Task input:
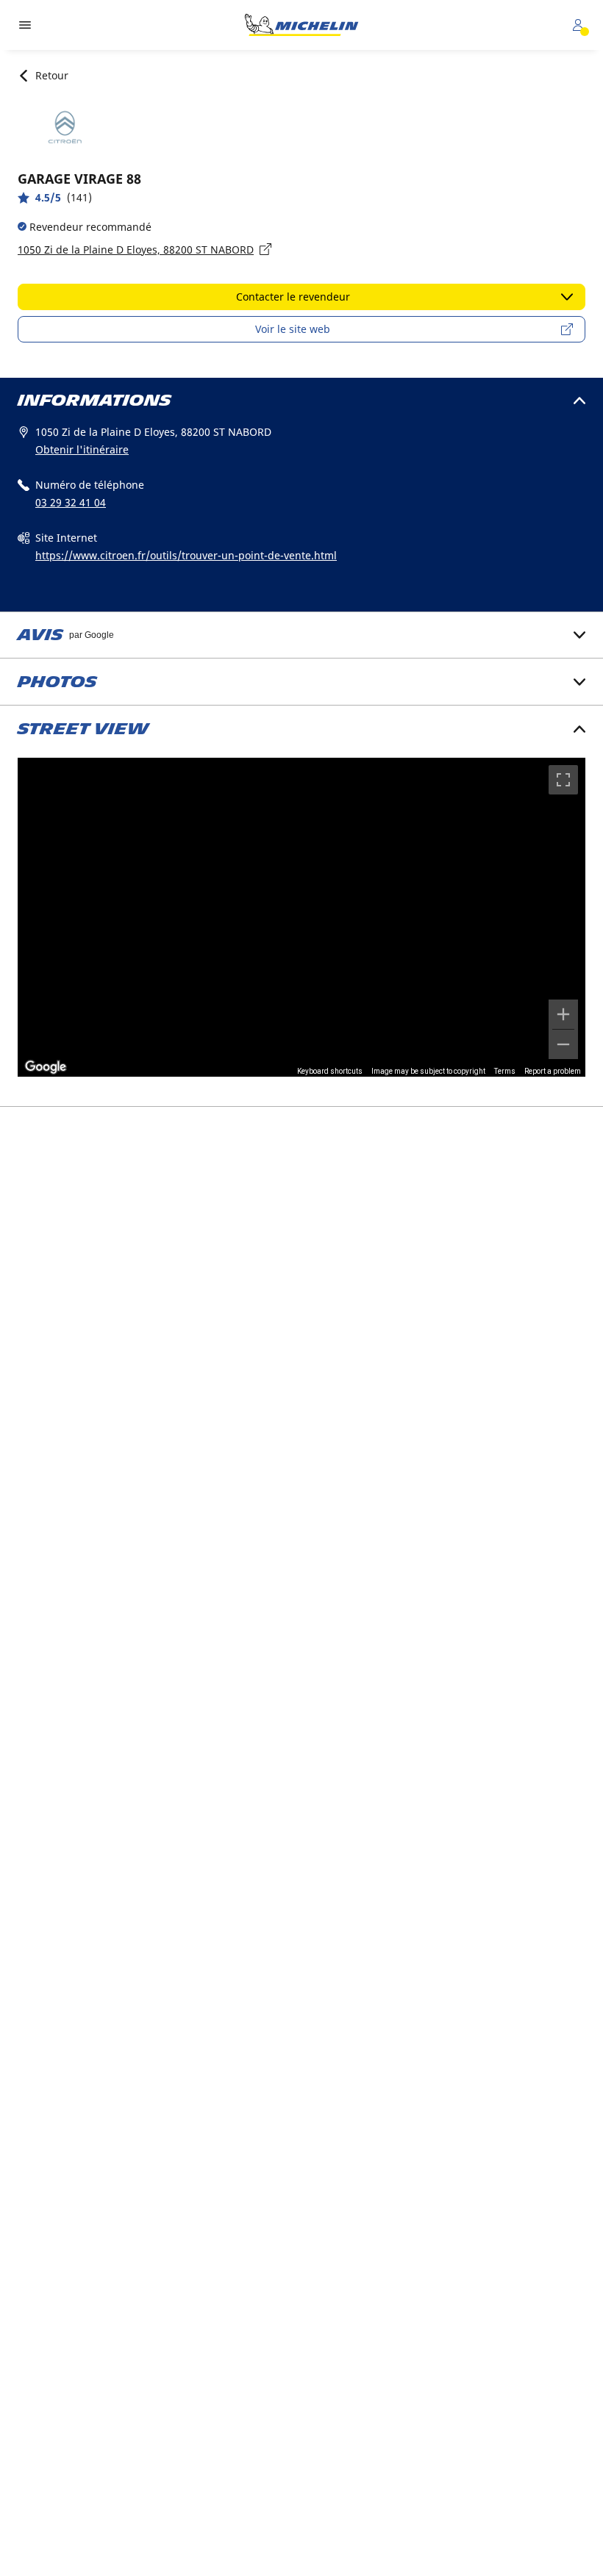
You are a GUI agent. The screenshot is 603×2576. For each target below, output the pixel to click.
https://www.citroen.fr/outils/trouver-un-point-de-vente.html (186, 555)
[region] (301, 917)
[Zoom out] (563, 1044)
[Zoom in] (563, 1014)
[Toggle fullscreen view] (563, 779)
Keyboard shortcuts (330, 1071)
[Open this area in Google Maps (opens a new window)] (45, 1067)
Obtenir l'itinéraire (82, 449)
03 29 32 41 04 (70, 502)
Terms (504, 1071)
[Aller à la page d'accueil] (301, 25)
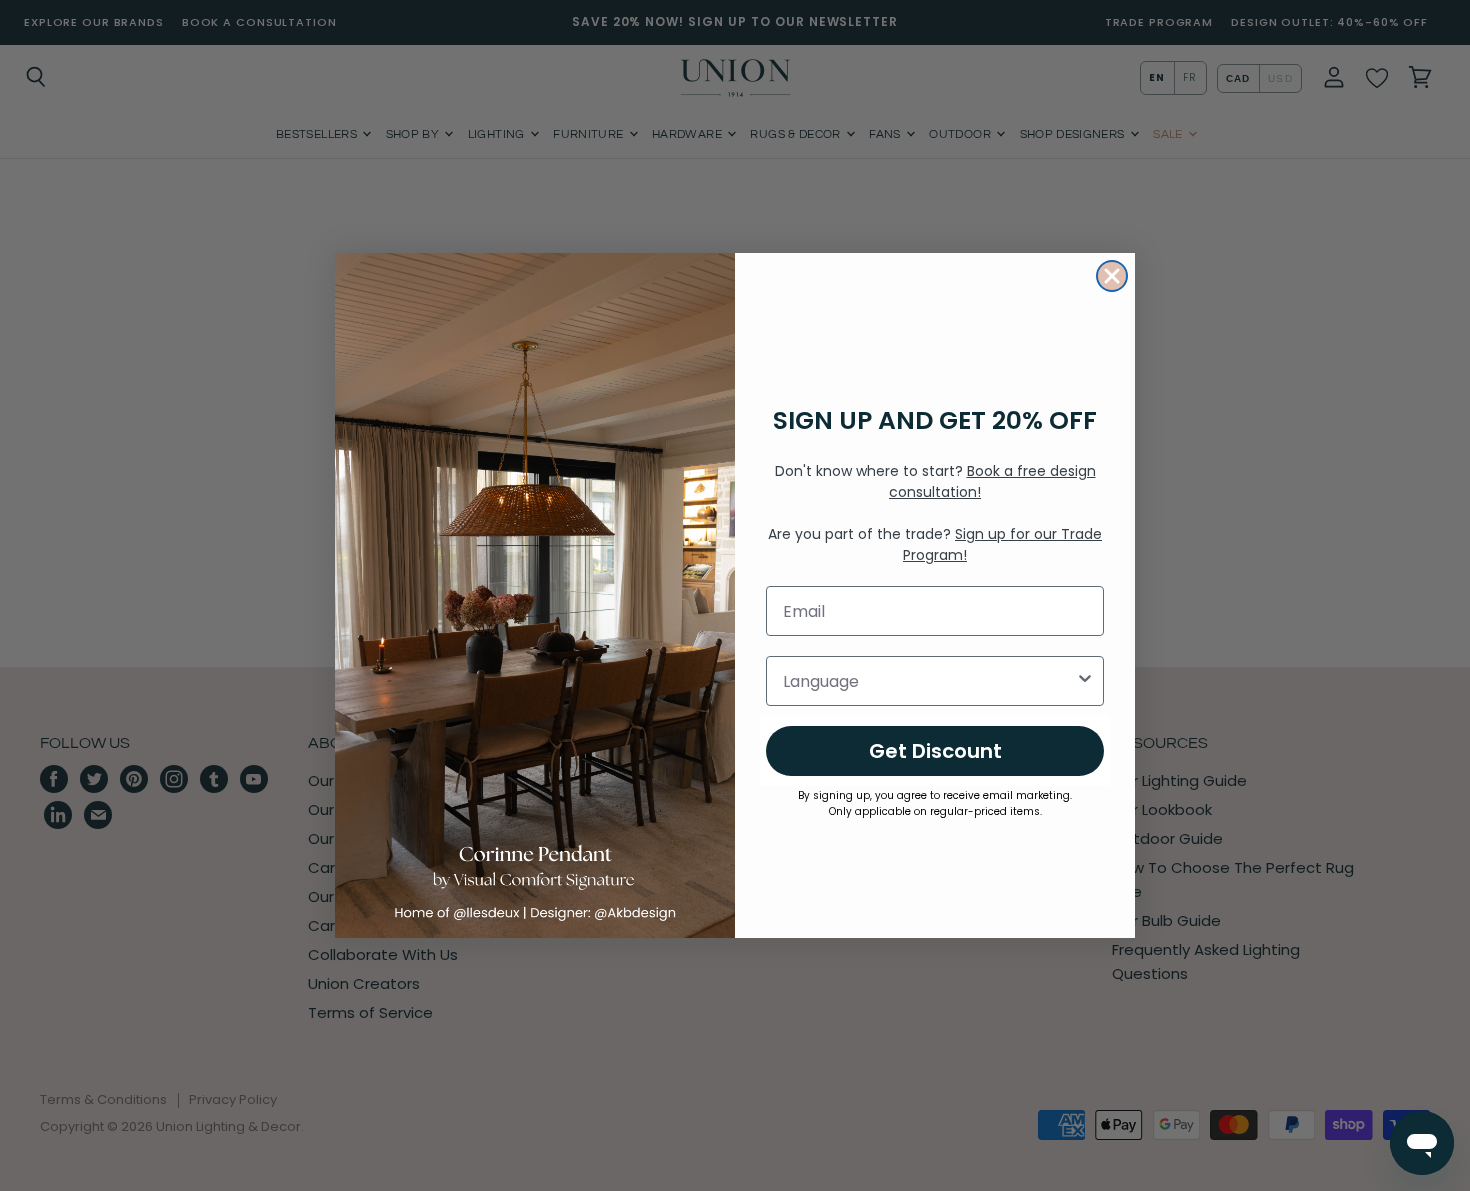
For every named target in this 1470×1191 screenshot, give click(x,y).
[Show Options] (1085, 681)
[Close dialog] (1112, 276)
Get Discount (935, 751)
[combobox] (929, 681)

Exercise aim:
Check each line of the material for the word "this". Copy the ones that have it.

Answer box:
[Open this area in Google Maps (opens a new window)] (45, 1067)
For every named target in this 1470×1191 screenshot, give click(x,y).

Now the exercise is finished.